4. California (4/11)
California ranks highly in risk capital and entrepreneurial infrastructure but it is falling short in work force criteria. Recent graduation rates in the sciences, engineering, and biomedical sectors have dropped. The state still leads, however, in technology-driven economic development. The Silicon Valley retains its prestige as the world's most desirable high-tech cluster. And the state government is now banking on renewable energy and nanotech.
5. Utah (5/11)
Utah ranks first for technology concentration and dynamism and jumped three spots from last year's list. It made impressive strides in R&D, risk capital and entrepreneurial infrastructure, and work force. The medical device sector is heating up and Brigham Young University is leading the charge for promoting the life sciences.
6. Washington (6/11)
Washington's concentration of technology firms landed it in the top 10. Microsoft and its spin-offs helped put the state on the map for tech, with Seattle now a leading global destination for the software industry. And while Boeing moved its corporate headquarters from the state, Washington retains much of its employment, operations, and suppliers.

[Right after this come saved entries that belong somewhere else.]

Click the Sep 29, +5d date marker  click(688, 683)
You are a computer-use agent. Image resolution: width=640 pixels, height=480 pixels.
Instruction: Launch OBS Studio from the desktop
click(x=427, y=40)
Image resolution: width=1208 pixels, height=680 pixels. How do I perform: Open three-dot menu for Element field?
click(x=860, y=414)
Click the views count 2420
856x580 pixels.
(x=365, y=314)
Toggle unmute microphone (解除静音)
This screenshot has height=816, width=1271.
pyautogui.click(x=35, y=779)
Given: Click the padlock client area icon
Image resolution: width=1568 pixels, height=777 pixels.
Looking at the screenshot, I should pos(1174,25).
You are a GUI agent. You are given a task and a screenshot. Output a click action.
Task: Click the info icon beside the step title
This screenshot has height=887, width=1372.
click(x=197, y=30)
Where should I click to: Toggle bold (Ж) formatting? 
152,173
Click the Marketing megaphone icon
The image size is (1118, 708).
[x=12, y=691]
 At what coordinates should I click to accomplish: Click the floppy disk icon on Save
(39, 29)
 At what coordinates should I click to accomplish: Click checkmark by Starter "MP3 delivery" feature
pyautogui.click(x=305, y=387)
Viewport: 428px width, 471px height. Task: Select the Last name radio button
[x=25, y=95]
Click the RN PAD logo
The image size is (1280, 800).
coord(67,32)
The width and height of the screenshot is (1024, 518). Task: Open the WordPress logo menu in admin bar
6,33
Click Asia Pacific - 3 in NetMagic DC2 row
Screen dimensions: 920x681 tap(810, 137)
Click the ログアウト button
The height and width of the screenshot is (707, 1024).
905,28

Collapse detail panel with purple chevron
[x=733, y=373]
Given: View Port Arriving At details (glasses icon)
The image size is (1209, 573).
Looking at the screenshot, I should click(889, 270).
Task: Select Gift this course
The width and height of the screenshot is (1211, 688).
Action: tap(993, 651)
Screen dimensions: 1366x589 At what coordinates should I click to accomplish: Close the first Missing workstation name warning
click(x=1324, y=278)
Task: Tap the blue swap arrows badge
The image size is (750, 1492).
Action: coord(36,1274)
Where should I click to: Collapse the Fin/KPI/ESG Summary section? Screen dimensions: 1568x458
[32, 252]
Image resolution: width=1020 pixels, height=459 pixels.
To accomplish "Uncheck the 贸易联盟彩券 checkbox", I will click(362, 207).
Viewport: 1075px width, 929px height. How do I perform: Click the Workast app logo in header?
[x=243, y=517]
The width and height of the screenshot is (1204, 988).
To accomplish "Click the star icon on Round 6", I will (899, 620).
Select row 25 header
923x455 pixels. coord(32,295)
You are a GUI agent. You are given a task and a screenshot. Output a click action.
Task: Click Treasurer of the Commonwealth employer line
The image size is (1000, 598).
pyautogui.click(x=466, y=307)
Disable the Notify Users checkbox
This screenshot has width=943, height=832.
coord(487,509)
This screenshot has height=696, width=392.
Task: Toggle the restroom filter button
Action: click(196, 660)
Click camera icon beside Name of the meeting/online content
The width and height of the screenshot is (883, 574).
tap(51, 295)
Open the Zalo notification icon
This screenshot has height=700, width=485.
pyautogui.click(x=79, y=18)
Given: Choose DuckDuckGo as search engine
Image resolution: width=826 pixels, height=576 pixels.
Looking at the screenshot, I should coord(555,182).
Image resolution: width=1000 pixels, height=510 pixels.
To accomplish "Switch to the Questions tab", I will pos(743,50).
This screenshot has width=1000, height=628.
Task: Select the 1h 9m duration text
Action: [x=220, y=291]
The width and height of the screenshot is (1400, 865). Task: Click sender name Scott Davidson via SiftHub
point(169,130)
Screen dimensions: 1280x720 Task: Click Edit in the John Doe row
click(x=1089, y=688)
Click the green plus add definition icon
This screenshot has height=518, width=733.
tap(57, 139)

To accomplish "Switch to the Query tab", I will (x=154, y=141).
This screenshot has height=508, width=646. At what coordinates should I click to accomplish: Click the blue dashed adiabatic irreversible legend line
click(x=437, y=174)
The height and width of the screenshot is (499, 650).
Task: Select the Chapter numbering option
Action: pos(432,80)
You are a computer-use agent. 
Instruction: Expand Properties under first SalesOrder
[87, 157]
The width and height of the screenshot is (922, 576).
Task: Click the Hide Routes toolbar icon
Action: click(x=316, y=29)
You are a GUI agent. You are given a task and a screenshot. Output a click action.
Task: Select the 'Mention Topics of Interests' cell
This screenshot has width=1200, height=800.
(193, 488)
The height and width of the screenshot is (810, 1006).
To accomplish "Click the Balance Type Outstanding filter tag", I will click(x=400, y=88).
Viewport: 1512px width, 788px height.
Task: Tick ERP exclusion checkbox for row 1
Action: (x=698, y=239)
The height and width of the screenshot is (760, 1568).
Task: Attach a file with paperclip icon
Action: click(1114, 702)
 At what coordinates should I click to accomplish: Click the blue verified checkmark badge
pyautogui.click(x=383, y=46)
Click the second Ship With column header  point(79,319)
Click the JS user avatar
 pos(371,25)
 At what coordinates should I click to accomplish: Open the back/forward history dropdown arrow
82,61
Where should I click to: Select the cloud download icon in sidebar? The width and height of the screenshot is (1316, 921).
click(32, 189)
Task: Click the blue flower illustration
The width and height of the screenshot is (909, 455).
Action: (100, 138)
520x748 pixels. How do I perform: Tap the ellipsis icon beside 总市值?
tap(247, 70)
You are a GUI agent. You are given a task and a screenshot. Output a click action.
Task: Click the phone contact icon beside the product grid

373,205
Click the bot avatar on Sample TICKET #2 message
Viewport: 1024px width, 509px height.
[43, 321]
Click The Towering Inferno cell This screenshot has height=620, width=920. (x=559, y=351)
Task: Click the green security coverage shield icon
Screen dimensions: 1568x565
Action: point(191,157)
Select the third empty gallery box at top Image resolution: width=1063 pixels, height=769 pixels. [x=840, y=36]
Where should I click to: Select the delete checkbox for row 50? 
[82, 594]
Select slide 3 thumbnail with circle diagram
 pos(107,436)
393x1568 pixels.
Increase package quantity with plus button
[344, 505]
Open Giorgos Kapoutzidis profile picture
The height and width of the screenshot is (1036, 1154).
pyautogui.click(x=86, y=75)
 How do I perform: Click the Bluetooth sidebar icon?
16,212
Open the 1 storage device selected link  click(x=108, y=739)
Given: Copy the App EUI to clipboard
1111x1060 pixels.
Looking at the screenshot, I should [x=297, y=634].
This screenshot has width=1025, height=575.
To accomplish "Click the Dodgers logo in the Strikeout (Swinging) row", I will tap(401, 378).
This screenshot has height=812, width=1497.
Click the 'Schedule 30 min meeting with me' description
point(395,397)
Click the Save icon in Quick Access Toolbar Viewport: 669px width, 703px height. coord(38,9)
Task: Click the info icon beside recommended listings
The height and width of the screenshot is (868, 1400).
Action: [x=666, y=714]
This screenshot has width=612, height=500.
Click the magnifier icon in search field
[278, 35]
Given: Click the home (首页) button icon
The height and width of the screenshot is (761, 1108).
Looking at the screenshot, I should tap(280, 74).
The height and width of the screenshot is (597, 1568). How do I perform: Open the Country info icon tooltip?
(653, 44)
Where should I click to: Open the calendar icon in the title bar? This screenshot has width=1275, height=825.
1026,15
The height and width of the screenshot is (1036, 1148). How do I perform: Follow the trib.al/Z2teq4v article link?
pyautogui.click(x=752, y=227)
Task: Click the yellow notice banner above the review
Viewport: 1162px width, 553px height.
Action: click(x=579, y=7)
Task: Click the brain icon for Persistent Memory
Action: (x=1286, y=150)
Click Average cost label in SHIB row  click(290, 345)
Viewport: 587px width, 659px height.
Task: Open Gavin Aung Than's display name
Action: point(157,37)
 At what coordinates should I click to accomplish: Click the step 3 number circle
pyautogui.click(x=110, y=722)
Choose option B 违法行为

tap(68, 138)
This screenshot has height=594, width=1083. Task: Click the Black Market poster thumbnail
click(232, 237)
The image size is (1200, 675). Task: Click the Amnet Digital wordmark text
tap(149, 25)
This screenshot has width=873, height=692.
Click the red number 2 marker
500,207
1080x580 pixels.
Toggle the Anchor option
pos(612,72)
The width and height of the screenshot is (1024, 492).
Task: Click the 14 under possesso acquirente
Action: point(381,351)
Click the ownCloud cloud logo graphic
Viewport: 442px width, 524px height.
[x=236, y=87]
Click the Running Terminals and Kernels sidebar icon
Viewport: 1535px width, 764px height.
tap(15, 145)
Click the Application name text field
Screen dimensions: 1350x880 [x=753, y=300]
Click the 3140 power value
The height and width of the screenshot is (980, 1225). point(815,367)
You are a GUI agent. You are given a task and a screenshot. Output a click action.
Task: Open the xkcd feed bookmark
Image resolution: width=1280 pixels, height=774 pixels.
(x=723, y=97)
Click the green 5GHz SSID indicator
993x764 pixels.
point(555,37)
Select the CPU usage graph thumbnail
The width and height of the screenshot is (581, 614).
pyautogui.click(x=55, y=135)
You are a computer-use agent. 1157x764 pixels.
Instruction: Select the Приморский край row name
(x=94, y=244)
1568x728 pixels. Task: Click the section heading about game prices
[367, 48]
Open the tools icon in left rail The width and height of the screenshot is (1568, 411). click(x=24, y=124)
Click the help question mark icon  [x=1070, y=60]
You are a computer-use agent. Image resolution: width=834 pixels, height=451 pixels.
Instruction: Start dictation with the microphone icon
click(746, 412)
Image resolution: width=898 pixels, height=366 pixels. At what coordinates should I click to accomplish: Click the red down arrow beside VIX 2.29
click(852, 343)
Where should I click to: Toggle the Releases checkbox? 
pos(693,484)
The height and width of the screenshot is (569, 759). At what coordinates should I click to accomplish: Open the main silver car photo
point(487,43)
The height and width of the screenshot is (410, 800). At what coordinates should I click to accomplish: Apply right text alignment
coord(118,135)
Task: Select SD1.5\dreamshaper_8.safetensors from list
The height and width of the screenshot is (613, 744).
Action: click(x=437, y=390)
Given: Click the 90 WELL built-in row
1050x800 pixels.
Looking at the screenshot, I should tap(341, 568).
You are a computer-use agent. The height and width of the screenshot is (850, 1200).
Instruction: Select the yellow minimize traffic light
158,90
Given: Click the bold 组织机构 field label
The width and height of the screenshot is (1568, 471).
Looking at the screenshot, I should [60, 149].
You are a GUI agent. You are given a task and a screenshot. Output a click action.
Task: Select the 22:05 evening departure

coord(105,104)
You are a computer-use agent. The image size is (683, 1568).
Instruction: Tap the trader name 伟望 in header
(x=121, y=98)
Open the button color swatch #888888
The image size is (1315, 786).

Education and labor investments will further solidify the state's position.
Next: New Hampshire
7. New Hampshire (7/11)
This New England state is becoming a hot destination for R&D dollars, helping propel it two positions from 2008. The National Science Foundation has awarded in-state businesses STTR and SBIR financing towards science and tech projects. The state government is now focusing on attracting and retaining a young work force.
8. Virginia (8/11)
Virginia's tech concentration and work force have kept it in the top 10, but it dropped two spots due to a decline in human capital investment since 2008. It still draws strength from its proximity to Washington, D.C., a data-processing cluster, and defense and aerospace businesses.
9. Connecticut (9/11)
While Connecticut dropped two places overall, it jumped eight positions higher in risk capital and entrepreneurial infrastructure. It has also significantly improved venture capital access. Connecticut's strong aerospace and financial services industries have contributed to its tech strength. The state government is also supporting startups in selected sectors.
10. Delaware (10/11)
Delaware broke into the top 10 for the first time this year with leaps in risk capital and entrepreneurial infrastructure. The presence of bio/pharma companies such as AstraZeneca means that the state has a high concentration of biochemists, biophysicists, and microbiologists. It also has strong clusters of computer systems analysts and database and network administrators.